Every tool call passes through the policy gate before execution. The gate evaluates each request against allow/deny lists, risk classification, operator mode, rate limits, and per-tool approval requirements.

The result is one of three outcomes: allowed (the tool executes), denied (the tool is blocked), or requires approval (the user decides).

Risk levels

Tools are classified by the risk they carry:

LevelWhat it meansExamples
Read-onlyNo side effectsSearch the web, read a file, recall memories
AnnotateCreates metadata, no external effectBrowse events, fetch a URL
WriteModifies local storageWrite a file
ExecuteRuns code or commandsShell execution
FinancialMoney is involvedPayment tools

Read-only tools flow through automatically. Write and execute tools require operator mode. Financial tools are denied by default. The risk level is inferred from the tool's name and description, so even tools from external sources get classified.

Operator mode

Operator mode is a PIN-protected escalation that unlocks higher-risk tools. Think of it as sudo for your agent.

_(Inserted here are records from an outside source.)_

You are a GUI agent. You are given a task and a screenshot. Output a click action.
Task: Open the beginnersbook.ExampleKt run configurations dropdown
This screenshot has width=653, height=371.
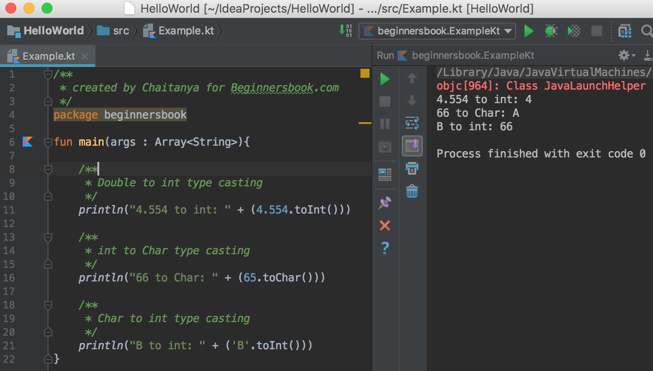coord(437,31)
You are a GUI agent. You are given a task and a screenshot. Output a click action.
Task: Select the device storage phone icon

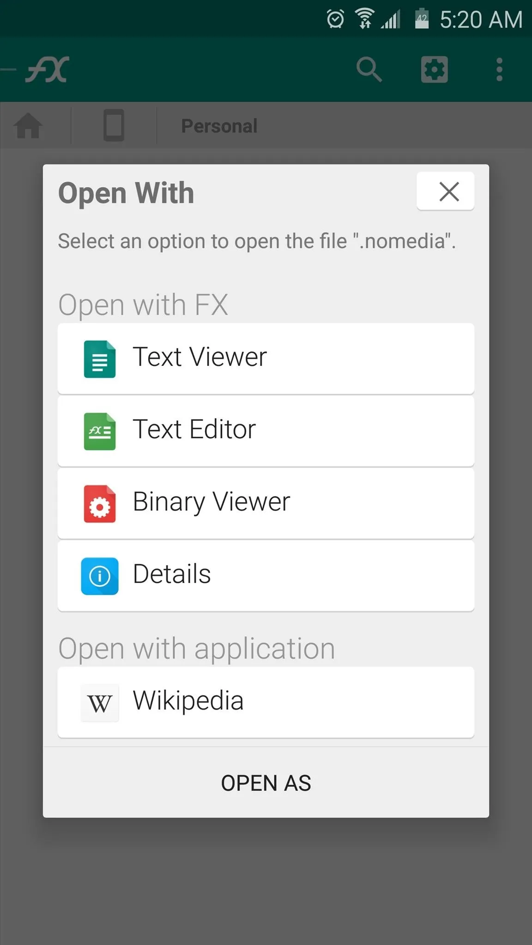[114, 126]
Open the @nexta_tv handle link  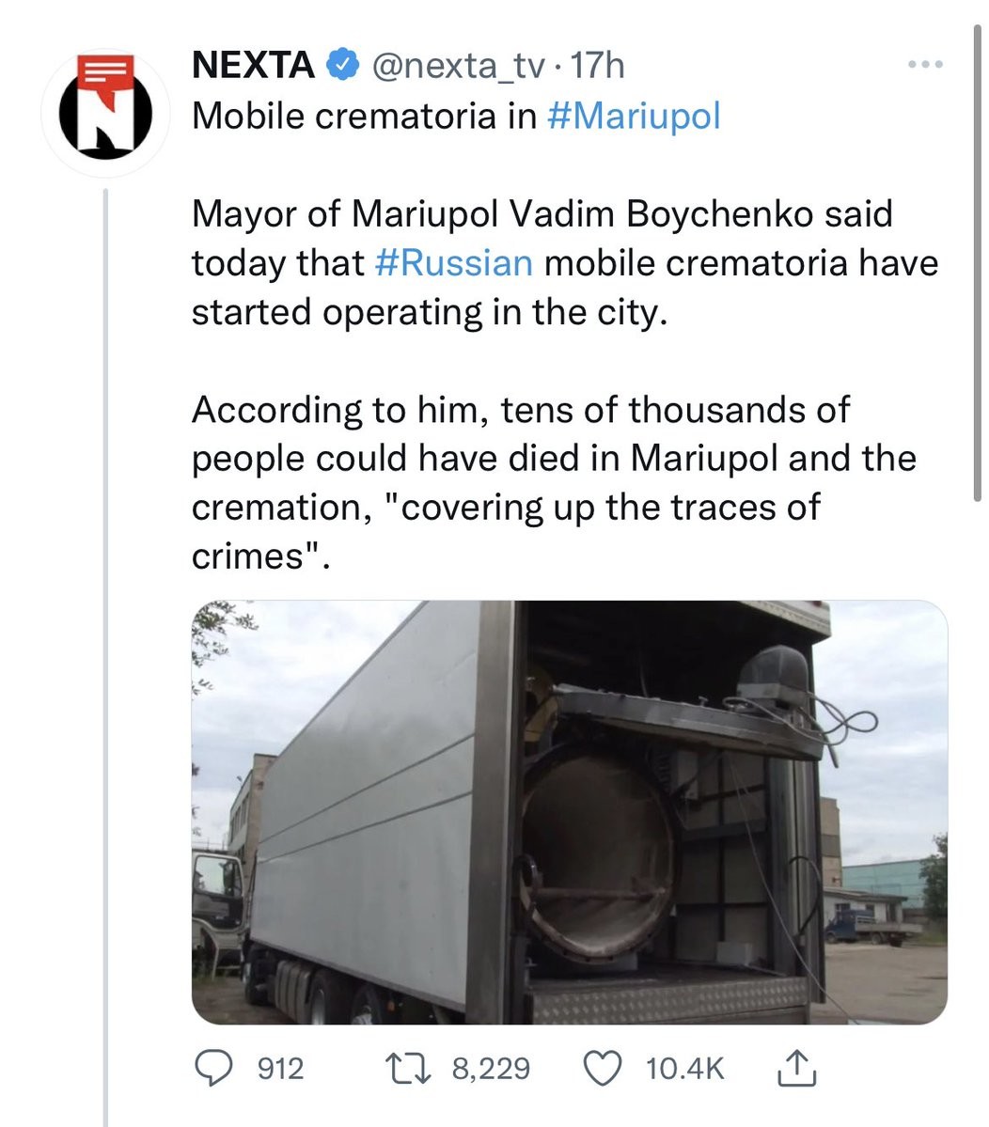pyautogui.click(x=459, y=65)
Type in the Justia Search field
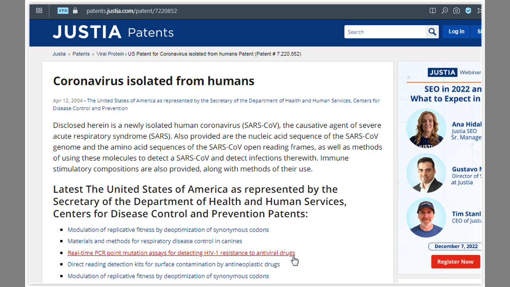Screen dimensions: 510x287 384,32
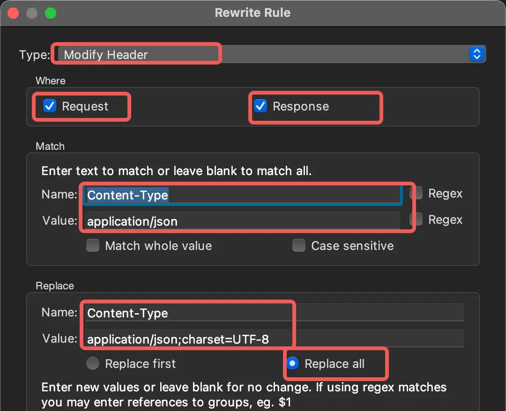This screenshot has width=506, height=411.
Task: Enable Regex for the Match Name
Action: (x=416, y=193)
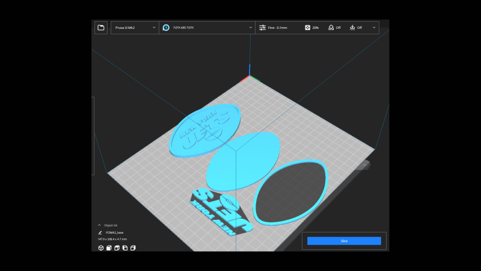Click the print settings sliders icon
The width and height of the screenshot is (481, 271).
click(262, 28)
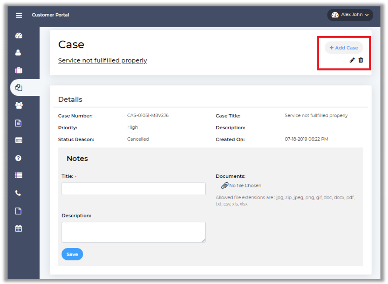Click the Notes Title input field
The width and height of the screenshot is (388, 284).
click(133, 189)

  1. Enable operator mode in settings
  2. Enter a 4-6 digit PIN
  3. While active, write and execute tools can proceed (still subject to per-tool approval rules)
  4. Disable operator mode to re-lock everything immediately

The PIN is hashed and stored in the OS keyring. It's never stored in plaintext and never sent over the network.

Audit trail

Every policy decision is logged — what tool was requested, what arguments were passed, whether it was allowed or denied, and what the result was. The audit log is append-only and immutable. You can review exactly what your agent has done, attempted, and been prevented from doing.

Memory governance

Governance extends to memory formation. The memory governor checks every memory candidate before it enters the graph:

  • Memories above a sensitivity threshold can be rejected entirely
  • Retention rules are enforced per sensitivity level
  • When sensitive memories are deleted, cryptographic deletion certificates are produced

Injection defense

When a tool returns data from an external source, the system checks for prompt injection attempts — patterns designed to hijack the agent's behavior. Suspicious content is flagged, and external data is clearly delineated from internal content so the agent can reason about trust boundaries.

The principle

Fail closed. If the policy engine errors, the tool call is denied. If sensitivity classification fails, the memory is rejected. If the keyring is unavailable, operator mode can't be enabled. Every failure mode defaults to the more restrictive option.